Why Government Posturing On WP Shouldn’t Fool Anyone

The following is essentially a post I put up on Facebook on 3rd February in response to this story on the BBC website: http://www.bbc.co.uk/news/education-16869898 but is something that has been rattling my cage for a while now, and there have been further news stories that just exacerbate it further. I did promise to turn it into a blog at the time, and there was a lively (supportive) debate in the comments, so thought it was worth finally getting it up here too and use the opportunity to tidy it up a bit and maybe a few embellishments. Background: I’ve been involved in Higher Education in some form or other continuously since 1988, and the comments below are based chiefly on my experiences at the University of Warwick and although I cannot claim all the comments ring true for other (Russel Group) institutions, I suspect that they do.

The present Government’s attitude to widening participation in Higher Education really annoys me. Here are some simple facts:

Universities have always been interested in widening participation and outreach. The government making out that they are “forcing Universities to take action” is quite frankly a load of rubbish and just posturing to make the public think that 9K fees are all the fault of Higher Education greed (in fact departments are unlikely to see much extra money and most of the increase is to off set the loss of central funding). Indeed, we also already have very generous bursaries in place… and not because the government is forcing us to. It often surprises students on current fee levels who claim that they are “not a charity” when I point out to them that actually, yes, they are. Through its Gifted and Talented programme (first through NAGTY and now IGGY) Warwick is also trying to reach out to the gifted and able students who don’t have the opportunities to shine and reach their potential, and have been for over 10 years. If that isn’t widening participation then I don’t know what is.

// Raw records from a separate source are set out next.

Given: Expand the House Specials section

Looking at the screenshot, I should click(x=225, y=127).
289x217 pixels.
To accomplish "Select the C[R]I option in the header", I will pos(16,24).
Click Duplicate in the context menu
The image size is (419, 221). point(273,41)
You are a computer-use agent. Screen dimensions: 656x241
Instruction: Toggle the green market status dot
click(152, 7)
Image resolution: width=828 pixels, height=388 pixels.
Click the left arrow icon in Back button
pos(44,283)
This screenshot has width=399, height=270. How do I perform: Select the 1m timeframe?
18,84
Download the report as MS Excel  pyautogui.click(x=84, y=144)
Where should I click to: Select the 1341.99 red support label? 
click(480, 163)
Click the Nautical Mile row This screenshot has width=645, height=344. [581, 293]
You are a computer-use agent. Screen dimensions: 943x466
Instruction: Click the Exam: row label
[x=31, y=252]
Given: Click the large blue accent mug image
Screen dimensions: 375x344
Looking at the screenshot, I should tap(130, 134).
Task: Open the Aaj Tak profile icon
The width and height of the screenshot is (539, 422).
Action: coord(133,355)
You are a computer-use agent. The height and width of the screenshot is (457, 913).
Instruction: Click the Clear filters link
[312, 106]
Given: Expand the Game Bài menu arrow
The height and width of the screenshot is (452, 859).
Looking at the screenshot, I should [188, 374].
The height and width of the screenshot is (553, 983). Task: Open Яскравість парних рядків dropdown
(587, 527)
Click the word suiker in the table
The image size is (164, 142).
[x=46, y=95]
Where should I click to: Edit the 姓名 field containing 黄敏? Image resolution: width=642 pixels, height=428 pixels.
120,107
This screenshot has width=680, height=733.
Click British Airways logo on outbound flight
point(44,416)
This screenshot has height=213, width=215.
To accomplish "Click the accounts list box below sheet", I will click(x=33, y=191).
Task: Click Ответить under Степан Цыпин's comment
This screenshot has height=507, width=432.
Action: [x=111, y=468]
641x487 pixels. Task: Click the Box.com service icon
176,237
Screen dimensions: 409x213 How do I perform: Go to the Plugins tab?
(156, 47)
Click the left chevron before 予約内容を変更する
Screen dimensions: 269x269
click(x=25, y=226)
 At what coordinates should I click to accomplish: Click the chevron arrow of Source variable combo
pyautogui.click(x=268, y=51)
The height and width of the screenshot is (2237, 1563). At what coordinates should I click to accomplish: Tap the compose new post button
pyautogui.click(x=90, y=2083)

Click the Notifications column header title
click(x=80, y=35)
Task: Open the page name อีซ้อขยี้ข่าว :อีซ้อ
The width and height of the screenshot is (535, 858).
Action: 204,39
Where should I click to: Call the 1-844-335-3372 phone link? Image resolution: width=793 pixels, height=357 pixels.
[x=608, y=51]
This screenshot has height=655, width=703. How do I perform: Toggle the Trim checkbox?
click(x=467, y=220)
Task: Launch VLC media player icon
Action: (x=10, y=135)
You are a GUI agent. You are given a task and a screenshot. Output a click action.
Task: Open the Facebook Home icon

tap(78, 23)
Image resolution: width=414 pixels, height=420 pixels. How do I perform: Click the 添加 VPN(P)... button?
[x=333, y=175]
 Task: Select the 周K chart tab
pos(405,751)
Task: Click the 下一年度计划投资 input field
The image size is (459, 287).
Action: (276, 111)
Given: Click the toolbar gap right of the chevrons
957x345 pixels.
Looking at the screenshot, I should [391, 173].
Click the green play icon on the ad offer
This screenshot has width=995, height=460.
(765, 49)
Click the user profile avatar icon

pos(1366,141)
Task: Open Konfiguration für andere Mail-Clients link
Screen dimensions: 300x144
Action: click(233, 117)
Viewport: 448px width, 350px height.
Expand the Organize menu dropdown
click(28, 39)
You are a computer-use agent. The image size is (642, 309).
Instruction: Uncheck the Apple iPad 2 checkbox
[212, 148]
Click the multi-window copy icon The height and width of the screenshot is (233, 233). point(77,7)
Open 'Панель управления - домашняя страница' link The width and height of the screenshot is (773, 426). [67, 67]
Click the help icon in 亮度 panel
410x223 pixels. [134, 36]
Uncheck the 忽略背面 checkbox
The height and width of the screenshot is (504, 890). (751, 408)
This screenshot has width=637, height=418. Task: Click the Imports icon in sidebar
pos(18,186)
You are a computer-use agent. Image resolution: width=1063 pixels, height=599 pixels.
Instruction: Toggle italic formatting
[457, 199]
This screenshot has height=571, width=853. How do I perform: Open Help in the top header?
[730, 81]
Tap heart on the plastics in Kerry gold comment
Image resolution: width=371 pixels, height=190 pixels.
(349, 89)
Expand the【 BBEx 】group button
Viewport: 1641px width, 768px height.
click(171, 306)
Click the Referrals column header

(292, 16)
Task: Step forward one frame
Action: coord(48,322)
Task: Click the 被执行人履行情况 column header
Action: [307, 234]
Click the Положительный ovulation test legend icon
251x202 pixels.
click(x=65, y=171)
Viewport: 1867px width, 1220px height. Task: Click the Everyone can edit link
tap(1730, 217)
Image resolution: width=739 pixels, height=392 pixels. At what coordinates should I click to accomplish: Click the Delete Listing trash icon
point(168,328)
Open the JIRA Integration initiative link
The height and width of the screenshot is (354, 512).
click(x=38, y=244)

Through “Aim Higher” Universities were doing fantastic work in helping kids from disadvantaged backgrounds raise their aspirations… oh, until the current Government scrapped it. They also scrapped the SAS  (Student Associates Scheme) which was designed to get good undergraduates into teaching and guess what, rather than give up on improving the experience for pupils in disadvantaged schools in Coventry because there was no funding, Warwick set up their own scheme to replace it. Were they forced to? No. Warwick also has it’s own Warwick in Africa programme… is this a money making exercise to feed our corporate greed which is what the Government wants the public to think is our overriding concern, or is it raising aspirations amongst kids in conditions far worse than anything in the UK? I’ll leave it up to you to decide.

It isn’t clear how they will judge the success of individual Universities. If at Warwick we go out into local schools and raise aspirations (as is already happening) this is most likely going to increase “widening participation” applications/entrance at post 1992 Universities rather than at Warwick for many reasons, so to then slap us on the wrists because our proportion of the right sort of students has not increased is short-sighted and quite frankly missing the point. Indeed, raising aspirations in Coventry may even increase applications to the other University in the Russel Group close by such as Birmingham (a short train journey away).

Universities (certainly Russel Group) should not lower entrance requirements based on postcodes. It is not up to the Higher Education sector  to make up for the deficiencies of secondary education by lowering entrance requirements based on geographical location. Taking on a student who has lower a’level grades because of background is doing them absolutely no favours when they can’t keep up with everyone else and drop out, and what’s to say that despite being in a less affluent area they haven’t actually reached their potential at that lower grade? That is doing a disservice to teachers everywhere. For maths in particular, through the Further Maths Network every a’level student in the country has the opportunity to study Further Maths regardless of postcode. Entrance requirements fulfil a variety of purposes from basic ability, background in the subject area to a  proven work ethic. If secondary education is not fulfilling its role correctly then fix that, don’t expect HE to pick up the pieces in a rather unsatisfactory way (potentially by watering down degrees to cover basic material that students should already know on arrival).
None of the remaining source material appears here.